Four band members and two parents representing the 138-member band traveled from Florida to Franklin to present Sandy and Tim with a check for $2,000 and a large card signed by members of the Tarpon Springs Marching Band.

“This is an amazing opportunity we have here. It’s very exciting to be able to do this for the Hodges and Michelle (Matt’s girlfriend). We are here to support them,” Williams added.

“While we compete on the field, as bands, we all care for each other and we all want the best for each other,” explained Tarpon Springs Drum major Mike Amorello.

“We wanted to show (the Hodges) how much we care,” Amorello said as he presented the check to Sandy and Tim.
Tarpon Springs Band Booster president Ben Longhofer added, “As parents we can’t put ourselves where you are – but we can pray for you and your family. This was the best 740 miles we have ever traveled.”

Band parent Kurt Heinecke, who made the initial contact with the band at the festival told the Tarpon Springs group they were an inspiration to the Patriots.

“We have learned this past year that band is truly a family,” he said.

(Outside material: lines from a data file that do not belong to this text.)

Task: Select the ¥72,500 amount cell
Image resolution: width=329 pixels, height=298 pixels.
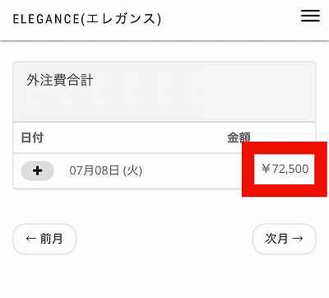Action: (285, 169)
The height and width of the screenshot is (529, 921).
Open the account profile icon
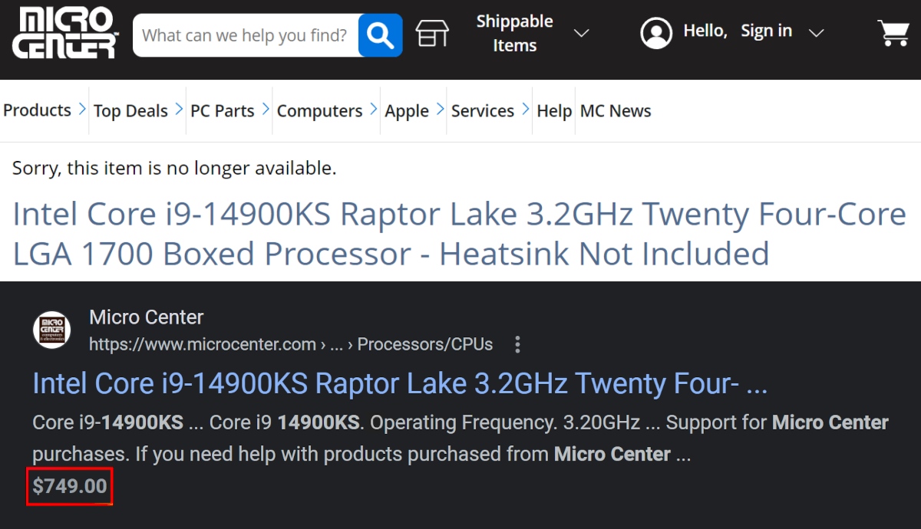point(656,33)
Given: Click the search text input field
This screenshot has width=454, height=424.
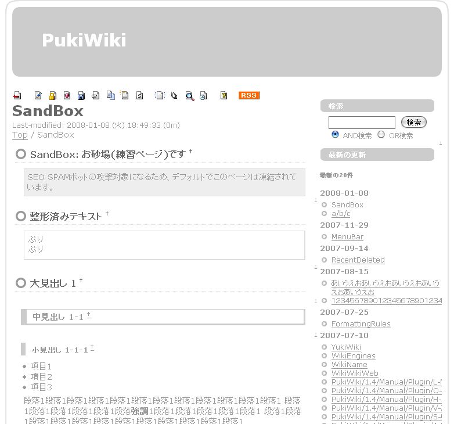Looking at the screenshot, I should (361, 123).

After the Tarpon Springs’ presentation, Page Middle School band director Ashley Harris explained her band was inspired by Tarpon Springs’ generosity. They decided to give the proceeds from their talent show to the Hodge family. She presented a check for $1,800.

With tears streaking down her face, Sandy found the composure to say, “We found a family we didn’t know was there. We would give anything not to be standing here – but thank you. We love you all and didn’t know we had such a family.”

The money is secondary – the outpouring of love and support from around the country – to the family goes beyond the building’s walls, Tim added.

The Hodge family was also surprised when they received word from Vanderbilt University Medical Center that the hospital has forgiven their hospital debt.

“That’s a huge mountain that’s gone,” Tim said.

“We have no idea what lies ahead,” Sandy added. “Our doctor said we are ‘slogging through murky water’. It could be months, it could be years before we get to the final outcome.”

To Patriot band members, Matt Hodge, who played the quad drums in the band, left a big hole in the lineup. Banding together they used the tragedy as motivation to do well, according to Patriot band member Alex Claiborne, who plays the quads in Matt’s section.

“Instead of making it a weakness, we used it as our motivator,” Alex said. “We saw Abby (Matt’s sister who plays the melophone in the band) being so strong – we knew we could do it.”

“Mrs. Hodge is so strong – she’s one of my role models,” Livy Weijers, a member of the color guard with Matt’s girlfriend Michelle. “She’s strong and fun even though she’s hurting.”

Samantha Taggart agreed adding, “She absolutely my inspiration. She’s always happy. We make sure we are always there for her.”

Director of the 96-member Page Patriot band, Erick Harris, said he was “dumbfounded and shocked” when he received an email from Williams explaining what the Tarpon Springs band planned.

“He said, ‘We want to do this for the band and for the family – we are all a part of that family.’ It is an awesome lesson for all of us,” Harris stated.